Source material
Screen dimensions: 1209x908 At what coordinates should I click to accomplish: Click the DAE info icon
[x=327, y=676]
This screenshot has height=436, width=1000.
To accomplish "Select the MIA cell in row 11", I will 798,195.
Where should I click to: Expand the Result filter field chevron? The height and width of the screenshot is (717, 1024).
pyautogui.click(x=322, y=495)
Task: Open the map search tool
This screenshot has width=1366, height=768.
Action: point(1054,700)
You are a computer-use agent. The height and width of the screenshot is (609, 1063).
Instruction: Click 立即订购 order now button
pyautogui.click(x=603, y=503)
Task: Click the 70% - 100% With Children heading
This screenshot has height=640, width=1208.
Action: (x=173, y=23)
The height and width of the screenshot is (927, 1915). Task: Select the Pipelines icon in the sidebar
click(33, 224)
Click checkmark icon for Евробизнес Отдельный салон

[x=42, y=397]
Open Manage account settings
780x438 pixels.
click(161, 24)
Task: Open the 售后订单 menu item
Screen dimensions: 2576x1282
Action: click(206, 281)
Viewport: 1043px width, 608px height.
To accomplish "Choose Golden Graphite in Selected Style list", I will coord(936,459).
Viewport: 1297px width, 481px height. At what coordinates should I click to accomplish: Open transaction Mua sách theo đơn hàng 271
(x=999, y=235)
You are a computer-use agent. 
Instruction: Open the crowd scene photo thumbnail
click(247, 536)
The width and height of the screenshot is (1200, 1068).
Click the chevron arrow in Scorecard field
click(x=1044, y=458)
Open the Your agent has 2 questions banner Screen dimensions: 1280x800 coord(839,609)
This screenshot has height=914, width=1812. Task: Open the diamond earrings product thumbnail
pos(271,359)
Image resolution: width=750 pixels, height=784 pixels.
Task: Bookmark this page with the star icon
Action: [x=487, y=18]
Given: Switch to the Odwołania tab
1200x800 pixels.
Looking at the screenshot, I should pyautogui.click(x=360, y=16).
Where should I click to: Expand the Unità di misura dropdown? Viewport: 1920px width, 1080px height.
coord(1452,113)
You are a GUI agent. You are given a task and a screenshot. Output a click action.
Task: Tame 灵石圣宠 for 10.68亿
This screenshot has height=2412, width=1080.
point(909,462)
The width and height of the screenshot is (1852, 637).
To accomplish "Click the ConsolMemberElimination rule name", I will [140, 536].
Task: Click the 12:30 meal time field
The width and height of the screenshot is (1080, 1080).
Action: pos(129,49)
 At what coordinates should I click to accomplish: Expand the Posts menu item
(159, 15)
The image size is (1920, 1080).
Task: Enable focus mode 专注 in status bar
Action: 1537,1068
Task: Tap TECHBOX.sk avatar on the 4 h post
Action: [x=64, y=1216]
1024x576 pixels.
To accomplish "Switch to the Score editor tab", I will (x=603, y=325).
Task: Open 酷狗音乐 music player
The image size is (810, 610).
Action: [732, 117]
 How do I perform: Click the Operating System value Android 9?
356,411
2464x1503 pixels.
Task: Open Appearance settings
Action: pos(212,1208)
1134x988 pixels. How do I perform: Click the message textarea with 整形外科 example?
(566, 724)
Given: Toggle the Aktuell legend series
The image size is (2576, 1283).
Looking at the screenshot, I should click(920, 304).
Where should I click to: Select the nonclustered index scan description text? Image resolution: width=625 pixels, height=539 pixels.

Requirements
Copy every record above word for word, changing nothing.

Solution
Screen dimensions: 1209x908 At what coordinates should I click to accomplish: Click the DAE info icon
[x=327, y=676]
This screenshot has height=436, width=1000.
To accomplish "Select the MIA cell in row 11", I will 798,195.
Where should I click to: Expand the Result filter field chevron? The height and width of the screenshot is (717, 1024).
pyautogui.click(x=322, y=495)
Task: Open the map search tool
This screenshot has width=1366, height=768.
Action: point(1054,700)
You are a computer-use agent. The height and width of the screenshot is (609, 1063).
Instruction: Click 立即订购 order now button
pyautogui.click(x=603, y=503)
Task: Click the 70% - 100% With Children heading
This screenshot has height=640, width=1208.
Action: (x=173, y=23)
The height and width of the screenshot is (927, 1915). Task: Select the Pipelines icon in the sidebar
click(33, 224)
Click checkmark icon for Евробизнес Отдельный салон

[x=42, y=397]
Open Manage account settings
780x438 pixels.
click(161, 24)
Task: Open the 售后订单 menu item
Screen dimensions: 2576x1282
Action: click(206, 281)
Viewport: 1043px width, 608px height.
To accomplish "Choose Golden Graphite in Selected Style list", I will coord(936,459).
Viewport: 1297px width, 481px height. At what coordinates should I click to accomplish: Open transaction Mua sách theo đơn hàng 271
(x=999, y=235)
You are a computer-use agent. 
Instruction: Open the crowd scene photo thumbnail
click(247, 536)
The width and height of the screenshot is (1200, 1068).
Click the chevron arrow in Scorecard field
click(x=1044, y=458)
Open the Your agent has 2 questions banner Screen dimensions: 1280x800 coord(839,609)
This screenshot has height=914, width=1812. Task: Open the diamond earrings product thumbnail
pos(271,359)
Image resolution: width=750 pixels, height=784 pixels.
Task: Bookmark this page with the star icon
Action: [x=487, y=18]
Given: Switch to the Odwołania tab
1200x800 pixels.
Looking at the screenshot, I should pyautogui.click(x=360, y=16).
Where should I click to: Expand the Unità di misura dropdown? Viewport: 1920px width, 1080px height.
coord(1452,113)
You are a GUI agent. You are given a task and a screenshot. Output a click action.
Task: Tame 灵石圣宠 for 10.68亿
This screenshot has height=2412, width=1080.
point(909,462)
The width and height of the screenshot is (1852, 637).
To accomplish "Click the ConsolMemberElimination rule name", I will [140, 536].
Task: Click the 12:30 meal time field
The width and height of the screenshot is (1080, 1080).
Action: pos(129,49)
 At what coordinates should I click to accomplish: Expand the Posts menu item
(159, 15)
The image size is (1920, 1080).
Task: Enable focus mode 专注 in status bar
Action: 1537,1068
Task: Tap TECHBOX.sk avatar on the 4 h post
Action: [x=64, y=1216]
1024x576 pixels.
To accomplish "Switch to the Score editor tab", I will (x=603, y=325).
Task: Open 酷狗音乐 music player
The image size is (810, 610).
Action: [732, 117]
 How do I perform: Click the Operating System value Android 9?
356,411
2464x1503 pixels.
Task: Open Appearance settings
Action: pos(212,1208)
1134x988 pixels. How do I perform: Click the message textarea with 整形外科 example?
(566, 724)
Given: Toggle the Aktuell legend series
The image size is (2576, 1283).
Looking at the screenshot, I should click(920, 304).
Where should I click to: Select the nonclustered index scan description text? Image resolution: width=625 pixels, height=539 pixels.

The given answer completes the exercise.